Write your Rego policy inside source.rego; use violation contains {"msg": msg} if ... pattern and reference input.review.object for the admission request object.
Create a corresponding Constraint resource (the CRD generated by the template) with a match block scoping it to the desired resource kinds and namespaces.
Use the gator CLI (gator verify) with a test suite YAML to run unit tests against the ConstraintTemplate locally before applying to a cluster.

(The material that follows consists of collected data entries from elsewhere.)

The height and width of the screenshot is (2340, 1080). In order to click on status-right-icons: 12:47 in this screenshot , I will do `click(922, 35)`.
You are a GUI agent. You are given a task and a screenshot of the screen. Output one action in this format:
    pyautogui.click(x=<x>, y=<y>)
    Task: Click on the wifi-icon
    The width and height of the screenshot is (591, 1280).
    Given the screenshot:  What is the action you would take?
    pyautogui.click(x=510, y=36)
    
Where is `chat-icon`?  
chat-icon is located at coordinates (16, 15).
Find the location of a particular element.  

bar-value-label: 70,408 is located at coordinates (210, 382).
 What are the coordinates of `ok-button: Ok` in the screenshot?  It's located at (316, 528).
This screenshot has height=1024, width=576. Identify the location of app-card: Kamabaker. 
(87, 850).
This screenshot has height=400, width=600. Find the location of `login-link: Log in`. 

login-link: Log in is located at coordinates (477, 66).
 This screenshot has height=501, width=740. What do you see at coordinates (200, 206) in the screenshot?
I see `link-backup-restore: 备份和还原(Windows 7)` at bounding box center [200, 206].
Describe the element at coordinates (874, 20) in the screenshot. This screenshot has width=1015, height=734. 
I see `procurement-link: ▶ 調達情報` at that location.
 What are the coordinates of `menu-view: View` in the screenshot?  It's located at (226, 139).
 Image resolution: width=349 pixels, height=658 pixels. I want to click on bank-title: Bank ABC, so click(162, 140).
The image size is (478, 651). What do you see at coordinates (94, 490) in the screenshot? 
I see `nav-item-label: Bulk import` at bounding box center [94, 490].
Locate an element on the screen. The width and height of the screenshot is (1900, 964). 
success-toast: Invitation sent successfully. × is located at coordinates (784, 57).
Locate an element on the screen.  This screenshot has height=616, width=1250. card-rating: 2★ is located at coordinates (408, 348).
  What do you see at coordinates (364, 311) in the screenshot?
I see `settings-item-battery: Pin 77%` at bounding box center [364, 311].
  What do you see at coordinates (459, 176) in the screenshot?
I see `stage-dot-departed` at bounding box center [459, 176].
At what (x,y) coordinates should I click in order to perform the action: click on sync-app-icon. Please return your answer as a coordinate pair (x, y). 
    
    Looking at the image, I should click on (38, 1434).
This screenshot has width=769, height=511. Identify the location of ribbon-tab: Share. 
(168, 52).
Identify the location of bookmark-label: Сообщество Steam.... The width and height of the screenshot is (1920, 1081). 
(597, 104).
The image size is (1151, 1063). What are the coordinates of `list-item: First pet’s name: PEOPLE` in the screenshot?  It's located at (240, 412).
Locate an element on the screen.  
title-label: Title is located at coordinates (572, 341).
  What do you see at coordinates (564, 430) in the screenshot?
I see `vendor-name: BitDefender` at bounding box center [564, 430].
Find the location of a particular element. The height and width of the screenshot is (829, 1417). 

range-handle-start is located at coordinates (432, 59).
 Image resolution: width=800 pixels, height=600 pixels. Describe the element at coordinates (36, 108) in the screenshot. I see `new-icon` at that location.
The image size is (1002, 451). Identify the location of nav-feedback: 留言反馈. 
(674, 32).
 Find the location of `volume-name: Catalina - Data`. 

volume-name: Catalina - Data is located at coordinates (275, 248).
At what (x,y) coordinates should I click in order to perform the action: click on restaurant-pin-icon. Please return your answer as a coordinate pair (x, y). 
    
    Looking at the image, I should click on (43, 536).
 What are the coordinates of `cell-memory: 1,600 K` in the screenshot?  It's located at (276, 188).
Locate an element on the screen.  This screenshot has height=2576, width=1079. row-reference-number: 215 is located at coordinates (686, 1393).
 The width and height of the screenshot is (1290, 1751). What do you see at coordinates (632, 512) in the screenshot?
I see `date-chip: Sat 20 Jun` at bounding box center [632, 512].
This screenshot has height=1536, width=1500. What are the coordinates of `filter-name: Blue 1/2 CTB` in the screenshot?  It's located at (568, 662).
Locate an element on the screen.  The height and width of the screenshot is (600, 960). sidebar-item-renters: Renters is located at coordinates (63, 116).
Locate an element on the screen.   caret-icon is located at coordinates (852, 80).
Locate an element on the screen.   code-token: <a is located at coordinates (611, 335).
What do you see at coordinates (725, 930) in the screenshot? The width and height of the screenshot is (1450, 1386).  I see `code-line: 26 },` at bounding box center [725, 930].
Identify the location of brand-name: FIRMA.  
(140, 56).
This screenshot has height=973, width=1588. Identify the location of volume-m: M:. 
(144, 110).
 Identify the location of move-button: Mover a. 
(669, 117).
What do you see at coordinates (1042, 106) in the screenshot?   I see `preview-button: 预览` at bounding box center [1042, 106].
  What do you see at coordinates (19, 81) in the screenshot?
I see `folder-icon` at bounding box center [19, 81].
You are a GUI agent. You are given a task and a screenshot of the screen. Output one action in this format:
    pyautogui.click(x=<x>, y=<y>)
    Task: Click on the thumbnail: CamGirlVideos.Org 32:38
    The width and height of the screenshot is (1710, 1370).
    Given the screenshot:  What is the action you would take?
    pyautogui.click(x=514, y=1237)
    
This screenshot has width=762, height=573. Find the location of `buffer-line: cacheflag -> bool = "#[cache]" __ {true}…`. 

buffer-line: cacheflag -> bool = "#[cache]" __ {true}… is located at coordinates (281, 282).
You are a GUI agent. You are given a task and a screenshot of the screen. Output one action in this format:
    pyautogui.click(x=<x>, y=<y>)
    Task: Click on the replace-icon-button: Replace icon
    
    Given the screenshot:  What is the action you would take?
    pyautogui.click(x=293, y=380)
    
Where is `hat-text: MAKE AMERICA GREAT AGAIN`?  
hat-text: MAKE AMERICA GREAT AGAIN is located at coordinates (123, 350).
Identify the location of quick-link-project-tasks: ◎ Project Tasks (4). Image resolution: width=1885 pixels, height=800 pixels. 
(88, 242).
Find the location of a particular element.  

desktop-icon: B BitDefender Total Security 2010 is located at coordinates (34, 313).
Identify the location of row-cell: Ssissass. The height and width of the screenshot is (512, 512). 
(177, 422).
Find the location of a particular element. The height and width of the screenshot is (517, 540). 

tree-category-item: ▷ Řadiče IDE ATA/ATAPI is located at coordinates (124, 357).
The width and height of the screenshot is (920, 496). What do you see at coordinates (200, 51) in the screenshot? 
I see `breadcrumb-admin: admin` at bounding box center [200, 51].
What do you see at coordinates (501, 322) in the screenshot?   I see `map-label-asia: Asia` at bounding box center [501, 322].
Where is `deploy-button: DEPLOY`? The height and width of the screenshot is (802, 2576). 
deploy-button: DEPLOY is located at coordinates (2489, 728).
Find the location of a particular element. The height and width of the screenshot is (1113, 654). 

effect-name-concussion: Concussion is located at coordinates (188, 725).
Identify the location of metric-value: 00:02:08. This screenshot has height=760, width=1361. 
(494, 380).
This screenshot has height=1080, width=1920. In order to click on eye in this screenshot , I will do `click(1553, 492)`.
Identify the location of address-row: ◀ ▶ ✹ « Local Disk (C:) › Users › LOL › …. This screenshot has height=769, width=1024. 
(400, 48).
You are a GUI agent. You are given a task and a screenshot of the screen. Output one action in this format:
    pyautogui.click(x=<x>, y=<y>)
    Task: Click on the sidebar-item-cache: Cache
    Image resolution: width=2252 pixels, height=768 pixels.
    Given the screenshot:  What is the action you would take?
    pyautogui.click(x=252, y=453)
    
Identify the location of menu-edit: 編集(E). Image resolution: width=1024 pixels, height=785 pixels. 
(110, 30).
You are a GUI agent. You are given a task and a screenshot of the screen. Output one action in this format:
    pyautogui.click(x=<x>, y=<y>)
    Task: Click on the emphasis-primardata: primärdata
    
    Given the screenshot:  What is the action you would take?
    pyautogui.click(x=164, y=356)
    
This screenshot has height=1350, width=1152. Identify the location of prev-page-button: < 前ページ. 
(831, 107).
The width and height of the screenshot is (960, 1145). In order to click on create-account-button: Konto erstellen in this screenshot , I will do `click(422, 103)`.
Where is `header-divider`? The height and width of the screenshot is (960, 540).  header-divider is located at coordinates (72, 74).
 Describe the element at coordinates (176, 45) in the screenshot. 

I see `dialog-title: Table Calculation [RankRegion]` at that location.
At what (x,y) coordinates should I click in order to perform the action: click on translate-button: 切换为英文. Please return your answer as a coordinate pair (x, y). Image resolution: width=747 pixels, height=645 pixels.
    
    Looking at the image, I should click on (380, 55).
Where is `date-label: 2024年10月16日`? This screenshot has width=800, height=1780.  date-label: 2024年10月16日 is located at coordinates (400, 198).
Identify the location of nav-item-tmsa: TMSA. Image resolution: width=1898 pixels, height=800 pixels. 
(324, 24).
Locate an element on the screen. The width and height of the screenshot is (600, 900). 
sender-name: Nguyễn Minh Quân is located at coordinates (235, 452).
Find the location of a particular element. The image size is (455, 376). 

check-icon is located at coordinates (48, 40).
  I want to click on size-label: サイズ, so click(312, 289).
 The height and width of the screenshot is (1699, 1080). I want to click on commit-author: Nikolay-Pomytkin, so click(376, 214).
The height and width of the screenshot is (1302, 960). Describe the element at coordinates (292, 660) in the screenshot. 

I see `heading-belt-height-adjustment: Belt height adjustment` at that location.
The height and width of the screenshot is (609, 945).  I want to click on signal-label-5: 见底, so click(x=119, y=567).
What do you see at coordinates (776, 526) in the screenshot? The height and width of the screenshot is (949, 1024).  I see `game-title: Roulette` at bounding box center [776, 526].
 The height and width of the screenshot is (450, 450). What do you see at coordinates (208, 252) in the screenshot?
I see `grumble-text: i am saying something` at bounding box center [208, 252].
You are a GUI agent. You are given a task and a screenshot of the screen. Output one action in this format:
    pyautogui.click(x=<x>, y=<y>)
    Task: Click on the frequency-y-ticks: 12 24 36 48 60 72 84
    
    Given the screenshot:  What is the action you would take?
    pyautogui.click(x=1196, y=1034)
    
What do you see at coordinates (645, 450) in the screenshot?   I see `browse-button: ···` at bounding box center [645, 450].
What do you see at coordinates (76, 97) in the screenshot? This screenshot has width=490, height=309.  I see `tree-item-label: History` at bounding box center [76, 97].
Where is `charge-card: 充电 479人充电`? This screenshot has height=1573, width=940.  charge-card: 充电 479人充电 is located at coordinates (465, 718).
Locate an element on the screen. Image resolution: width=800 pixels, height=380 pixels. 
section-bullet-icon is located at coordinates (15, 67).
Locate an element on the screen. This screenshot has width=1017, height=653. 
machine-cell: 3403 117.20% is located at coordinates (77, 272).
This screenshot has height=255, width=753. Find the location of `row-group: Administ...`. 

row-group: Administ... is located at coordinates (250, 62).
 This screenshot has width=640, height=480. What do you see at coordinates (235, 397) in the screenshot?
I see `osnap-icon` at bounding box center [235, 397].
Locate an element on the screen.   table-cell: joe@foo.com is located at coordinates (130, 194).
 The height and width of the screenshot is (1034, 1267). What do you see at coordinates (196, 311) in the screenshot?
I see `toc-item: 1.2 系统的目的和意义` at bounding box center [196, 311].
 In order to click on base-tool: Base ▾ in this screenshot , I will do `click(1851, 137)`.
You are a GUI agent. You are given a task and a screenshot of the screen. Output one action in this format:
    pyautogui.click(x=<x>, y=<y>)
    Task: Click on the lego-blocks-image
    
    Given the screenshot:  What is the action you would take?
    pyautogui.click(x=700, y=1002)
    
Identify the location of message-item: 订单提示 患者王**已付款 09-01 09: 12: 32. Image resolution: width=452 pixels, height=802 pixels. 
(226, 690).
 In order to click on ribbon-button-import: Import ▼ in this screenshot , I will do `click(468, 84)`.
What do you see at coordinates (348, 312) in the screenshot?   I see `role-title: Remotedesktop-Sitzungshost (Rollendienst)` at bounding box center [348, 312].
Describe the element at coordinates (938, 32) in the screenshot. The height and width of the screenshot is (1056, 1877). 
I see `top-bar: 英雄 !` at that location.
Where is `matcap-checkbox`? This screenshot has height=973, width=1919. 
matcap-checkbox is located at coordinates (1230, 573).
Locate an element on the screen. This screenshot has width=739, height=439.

Apply both the ConstraintTemplate and the Constraint to the cluster and verify enforcement with kubectl describe constraint <name> to inspect violations.
Known gotchas
Rego v1 syntax support was added in Gatekeeper 3.19; on older versions the source.version: v1 field is ignored and v0 rules are required.
The Constraint schema section must be structural (no x-kubernetes-preserve-unknown-fields at the root) for v1 ConstraintTemplates; unstructured schemas cause the CRD to be rejected.
Gatekeeper runs in dry-run mode by default for new constraints until enforcementAction is set to deny; always check the mode before assuming policies are blocking requests.